Toutefois, à court terme, il est probable qu’elle s’assure de maintenir des niveaux de liquidité confortables dans le secteur financier. En revanche, les autorités devraient durcir lentement les conditions de crédit en agissant principalement sur le cadre prudentiel et en imposant plus de discipline aux acteurs financiers. Elles ont déjà introduit le mois dernier des règles visant à contenir l’endettement des promoteurs immobiliers, et ont clairement signifié leur volonté d’encadrer davantage les activités de financement sur internet. Début décembre, elles ont annoncé un renforcement des normes prudentielles applicables aux banques considérées comme « too big to fail » – dont la liste devrait être allongée afin, notamment, d’accroître la surveillance des banques régionales.
Multiplication des défauts en vue
Une multiplication des défauts des entreprises est attendue en 2021, à la fois conséquence de la crise de la Covid19 et corollaire des efforts d’assainissement du secteur financier. La Chine est entrée dans la crise de la Covid19 avec une dette excessivement élevée, estimée à 258% du PIB (dette interne du secteur non-financier à fin 2019). Des efforts de réduction des risques financiers ont été mis en œuvre en 2017-2019 (durcissement réglementaire, recul des activités du shadow banking, début de désendettement du secteur des entreprises), mais la crise du T1 et l’assouplissement monétaire et réglementaire qui l’a suivie ont interrompu cette dynamique.
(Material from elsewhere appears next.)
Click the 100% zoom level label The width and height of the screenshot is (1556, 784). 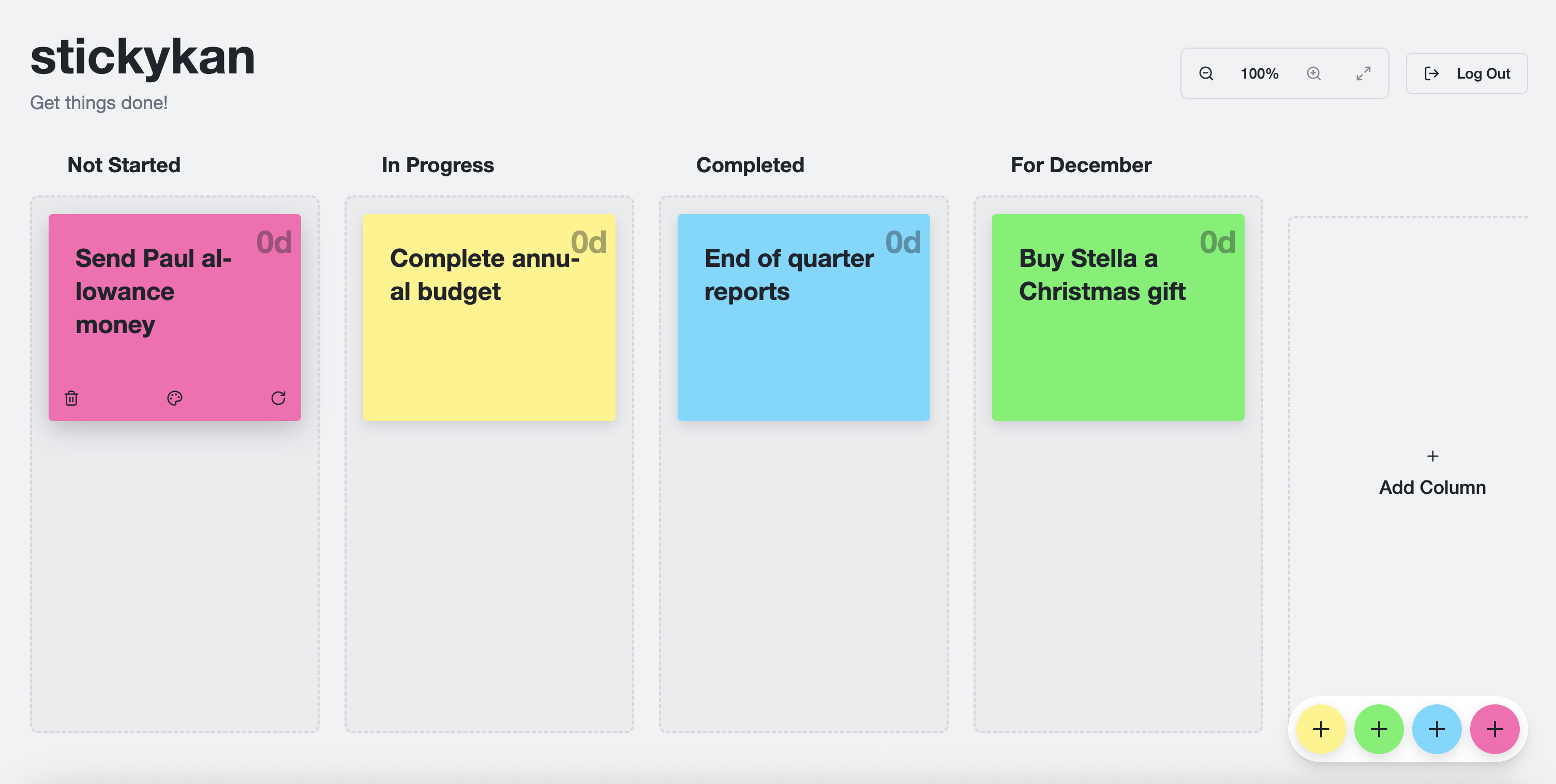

L’excès de dette s’est aggravé. La croissance du crédit domestique a accéléré de 10,7% en g.a. fin 2019 à 13,7% en octobre (elle devrait se stabiliser en fin d’année), et le ratio de dette sur PIB devrait augmenter de près de 25 points de pourcentage en 2020 – après une hausse de 10 points sur les trois années précédentes (graphique 3).
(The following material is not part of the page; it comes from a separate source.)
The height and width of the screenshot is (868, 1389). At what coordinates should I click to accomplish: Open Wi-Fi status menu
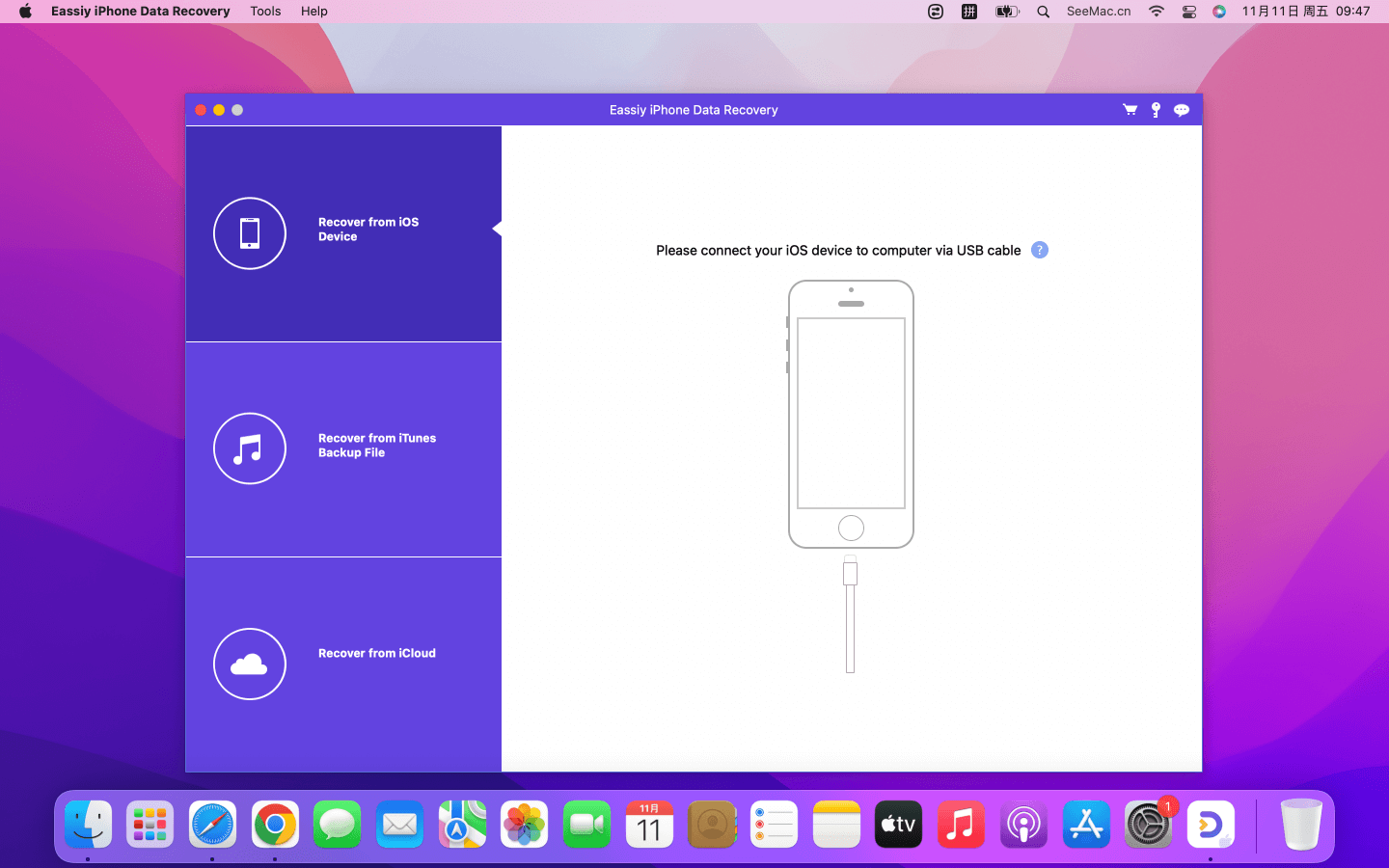point(1156,12)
Bien que les niveaux d’activité se soient normalisés dans la majorité des secteurs, de nombreuses entreprises et ménages restent fragilisés par les pertes financières du début d’année. Le poids du service de la dette devrait donc s’alourdir considérablement dans les prochains mois lorsque les mesures de soutien post-Covid (lignes de crédits, refinancements, rééchelonnements des remboursements) prendront fin.
Dans le secteur bancaire, le ratio officiel de créances douteuses était de 1,96% au T3 2020, un niveau faible mais néanmoins en légère hausse. Les récents défauts d’entreprises sur les marchés obligataires locaux annoncent également les tendances à venir. Leur nombre devrait rapidement dépasser les niveaux de 2018-2019. Surtout, la proportion d’entreprises publiques en défaut pourrait augmenter, preuve d’une lente baisse du soutien implicite de l’État.